● **BACAAN TERLAMPIR**
^^^^^^^^

Skip to content Skip to sidebar Skip to footer

Tugu Waseso: Jejak Spiritual di Balik Perjuangan Sukarno Menuju Kemerdekaan

 


 Tugu ini secara simbolis dibangun di tempat di mana Sukarno meminta doa restu, menandai titik penting dalam sejarah perjuangan kemerdekaan.

Garistebal.com- Tugu Waseso, sebuah monumen sederhana yang terletak di Desa Soropaten, Kecamatan Karanganom, Kabupaten Klaten, memiliki sejarah panjang yang menghubungkan perjuangan kemerdekaan Indonesia dengan nilai-nilai spiritual yang mendalam. 

Tugu ini, yang mungkin tidak banyak dikenal di luar wilayah Klaten, ternyata menyimpan cerita penting tentang pertemuan antara Presiden pertama Indonesia, Ir. Soekarno, dan seorang tokoh spiritual lokal yang berpengaruh, Kiai Karso Rejo. Cerita ini tidak hanya merefleksikan hubungan antara perjuangan politik dan spiritual di masa pergerakan nasional, tetapi juga mengukuhkan betapa pentingnya dukungan moral dan doa dalam perjuangan bangsa.


Jejak Spiritual Kiai Karso Rejo

Sebelum mendalami kisah pertemuan monumental itu, ada baiknya kita mengenal lebih dekat sosok Kiai Karso Rejo, seorang tokoh yang sangat dihormati oleh masyarakat Soropaten. 



Kiai Karso Rejo, yang memiliki nama kecil Jumadikun, dikenal sebagai seseorang yang mendapatkan pencerahan spiritual setelah bertapa selama 40 hari di atas pohon gayam, di pertemuan dua sungai yang kini menjadi lokasi penting di desa tersebut. Pertapaannya ini dilakukan setelah ia terinspirasi dari lakon wayang kulit Begawan Mintirogo, yang memperlihatkan bagaimana laku spiritual dapat membawa kekuatan besar.

^^^^^^^^

● **KETENTUAN TUGAS**
- a) Menurut artikel tentang Tugu Waseso di atas, siapa nama kecil Kiai Karso Rejo?
- b) Tulislah lanjutan artikel tentang Tugu Waseso di atas, dimulai tepat setelah kalimat terakhirnya.

^^^^^^^^

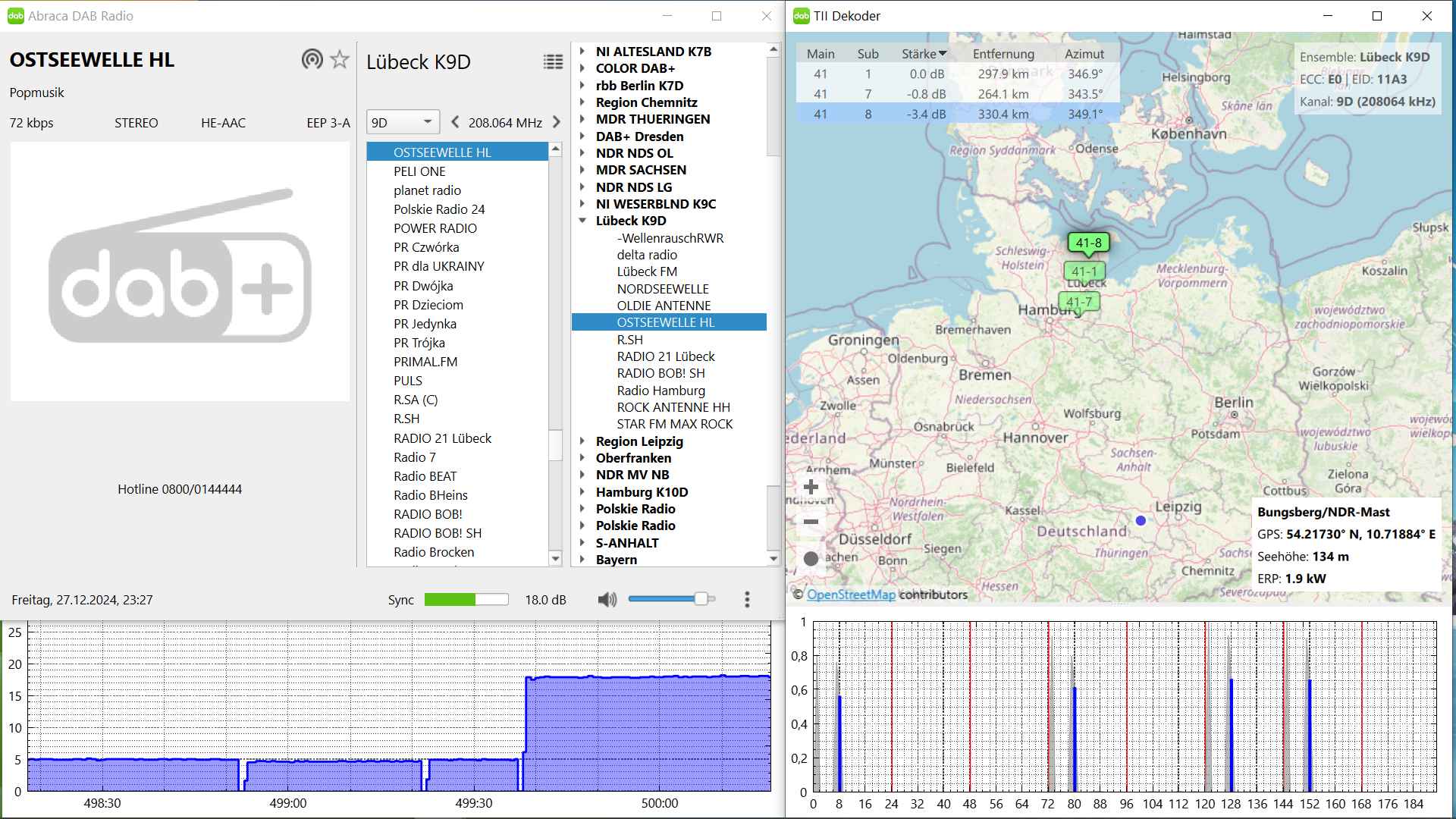Viewport: 1456px width, 819px height.
Task: Select Radio Hamburg in ensemble tree
Action: coord(661,391)
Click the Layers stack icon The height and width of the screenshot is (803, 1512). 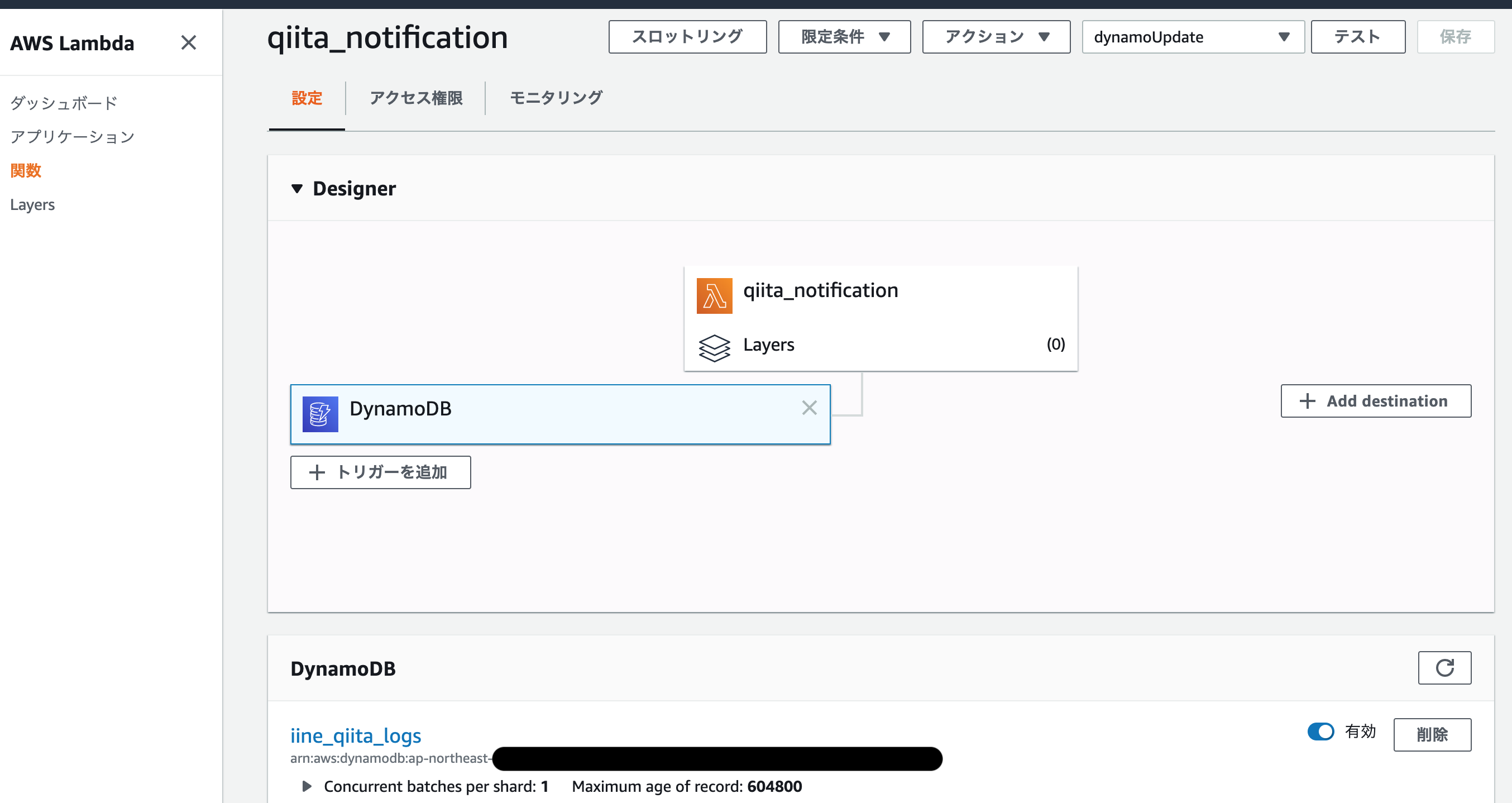pyautogui.click(x=714, y=347)
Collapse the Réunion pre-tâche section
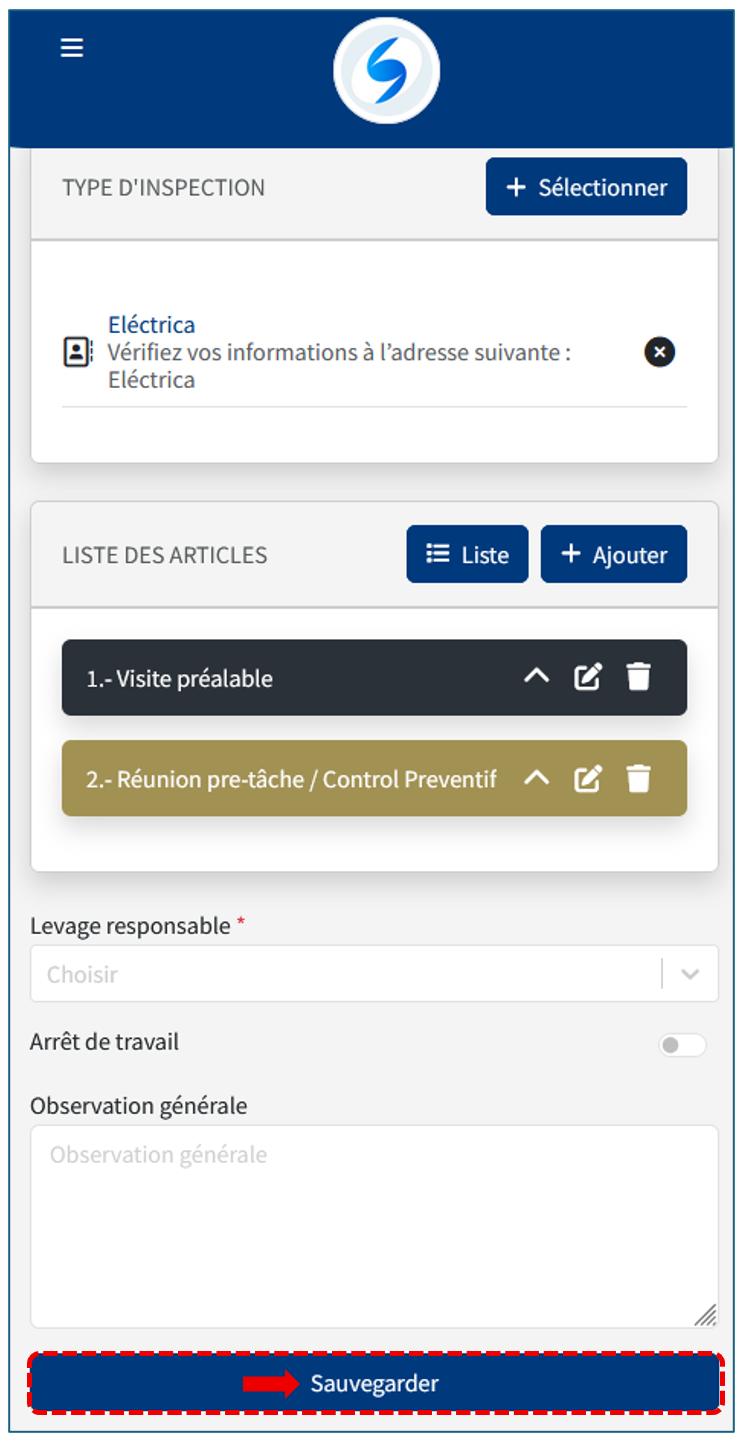This screenshot has width=743, height=1445. pyautogui.click(x=537, y=778)
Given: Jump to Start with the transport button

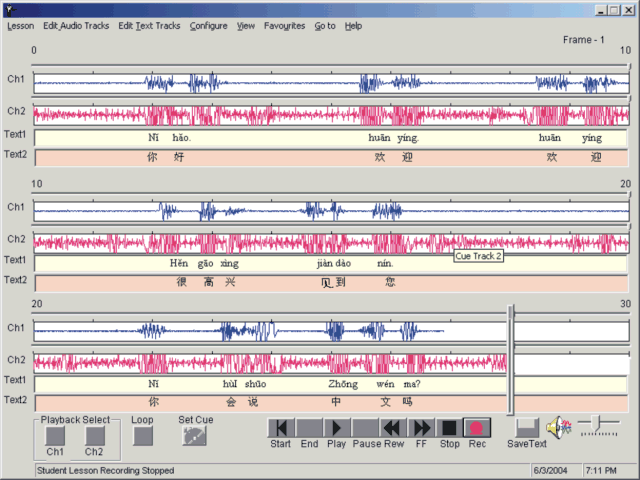Looking at the screenshot, I should click(281, 429).
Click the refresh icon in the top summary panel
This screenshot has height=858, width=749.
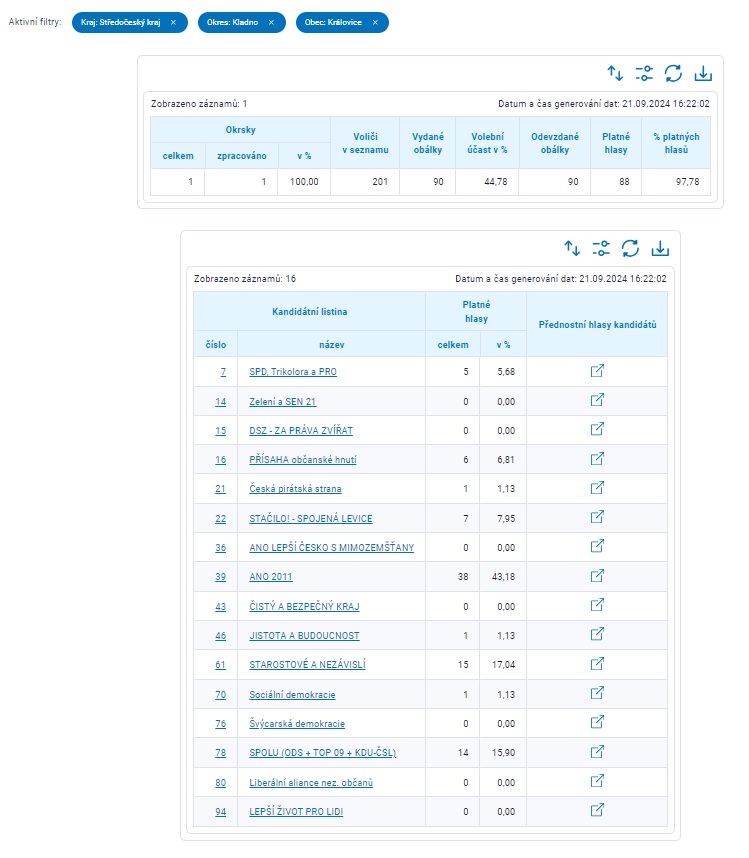pyautogui.click(x=673, y=73)
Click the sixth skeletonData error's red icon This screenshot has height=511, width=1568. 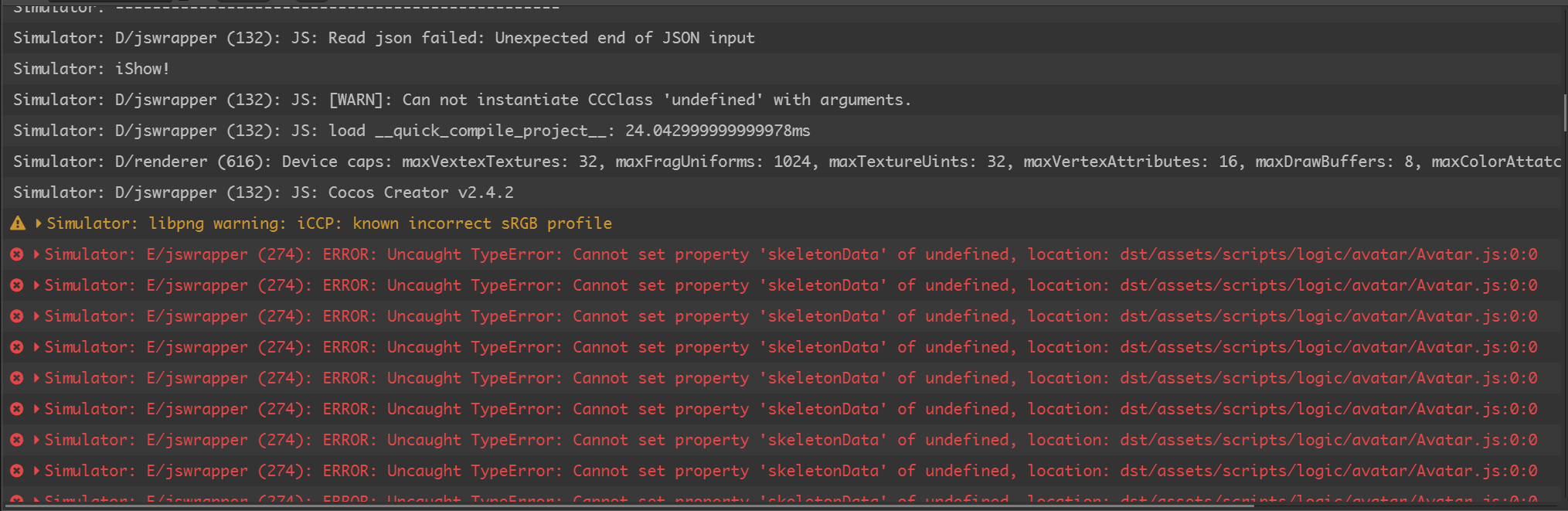16,409
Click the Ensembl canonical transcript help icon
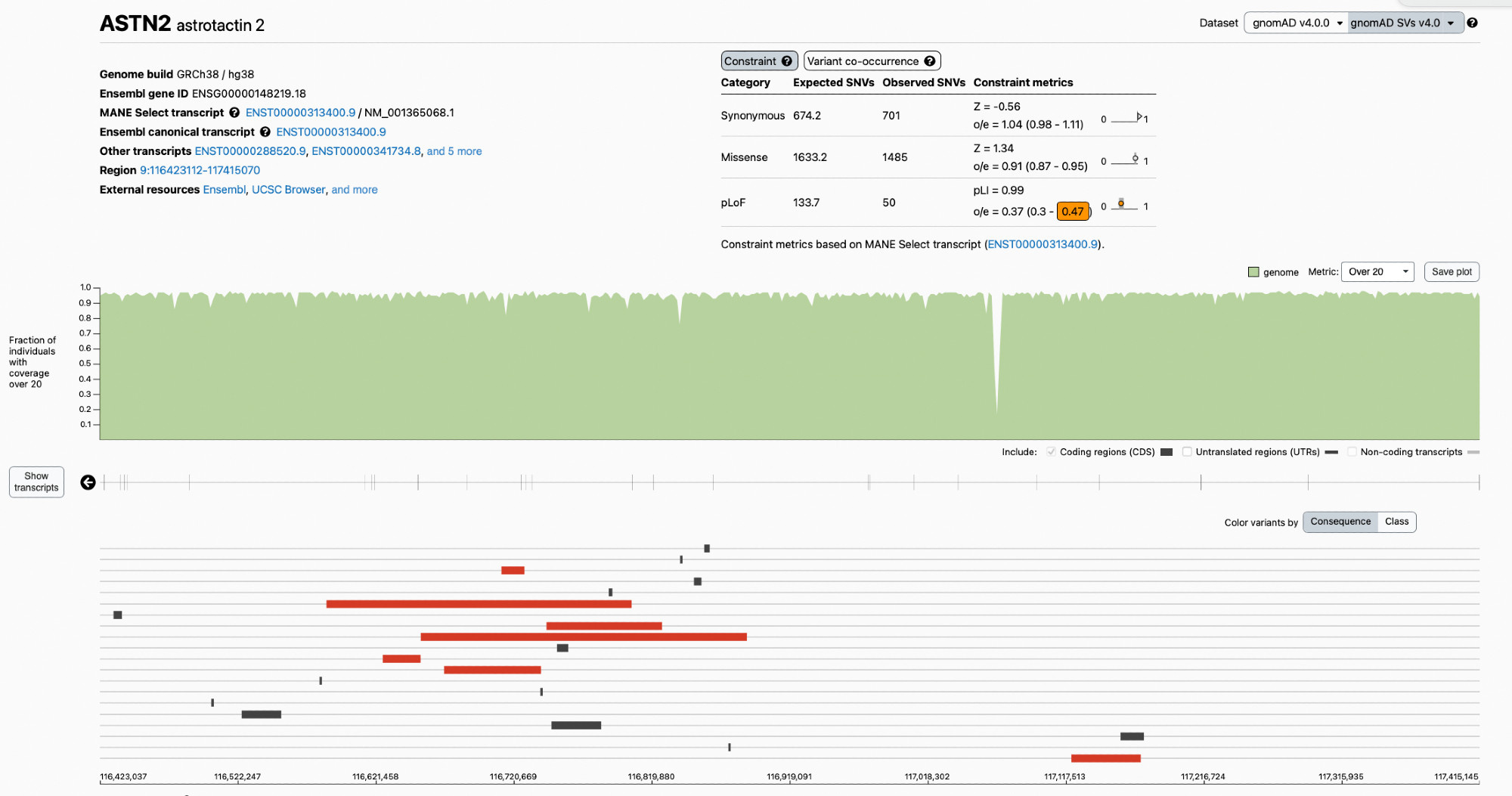The height and width of the screenshot is (796, 1512). click(x=265, y=132)
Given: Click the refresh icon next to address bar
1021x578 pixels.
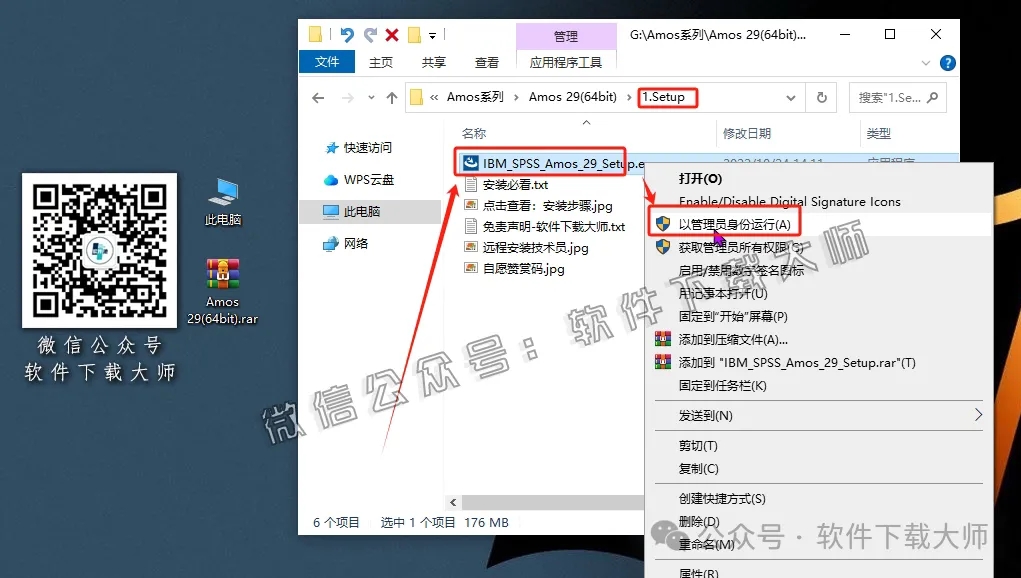Looking at the screenshot, I should click(x=820, y=97).
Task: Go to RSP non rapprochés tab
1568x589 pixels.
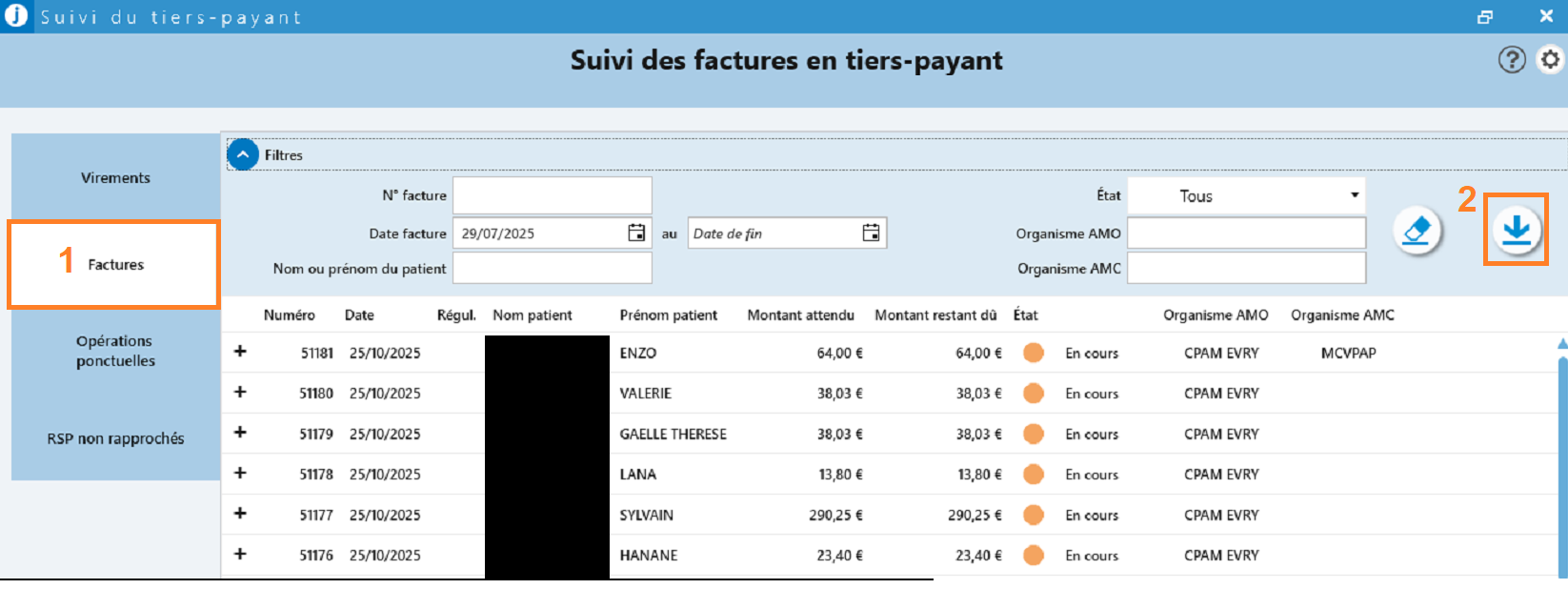Action: point(115,438)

^^^^^^^^

● **JAWABAN TIAP TUGAS**
- a) Jumadikun.

- b)
Kiai Karso Rejo akhirnya menjadi panutan bagi banyak orang, bukan hanya karena kebijaksanaannya tetapi juga karena diyakini memiliki kemampuan untuk mengabulkan doa-doa mereka. Banyak orang yang datang kepadanya untuk meminta nasihat dan berkah. Bahkan, di sekitar rumahnya, orang-orang yang merasa doanya terkabul sering membangun berbagai fasilitas umum sebagai bentuk terima kasih.



 Salah satu tradisi yang masih terus dilestarikan hingga sekarang adalah pagelaran wayang kulit yang diadakan setiap malam Jumat di desa ini, menghormati warisan spiritual yang ditinggalkan oleh Kiai Karso Rejo.


Pertemuan Bersejarah: Sukarno dan Kiai Karso Rejo

Pada tahun 1926, Sukarno yang kala itu sedang bergelut dalam pergerakan nasional menuju kemerdekaan, datang ke Desa Soropaten atas saran dari para sesepuh Keraton Surakarta. Sukarno saat itu dikenal sebagai seorang pemimpin yang tidak hanya piawai dalam bidang politik, tetapi juga sangat menghargai kekuatan spiritual. Ia diberi tahu bahwa untuk mendapatkan restu dalam perjuangannya, ia harus menemui seorang tokoh spiritual di Soropaten, yaitu Kiai Karso Rejo. Sukarno, dengan tekad yang kuat, memutuskan untuk menemui Kiai Karso Rejo demi mendapatkan doa restu.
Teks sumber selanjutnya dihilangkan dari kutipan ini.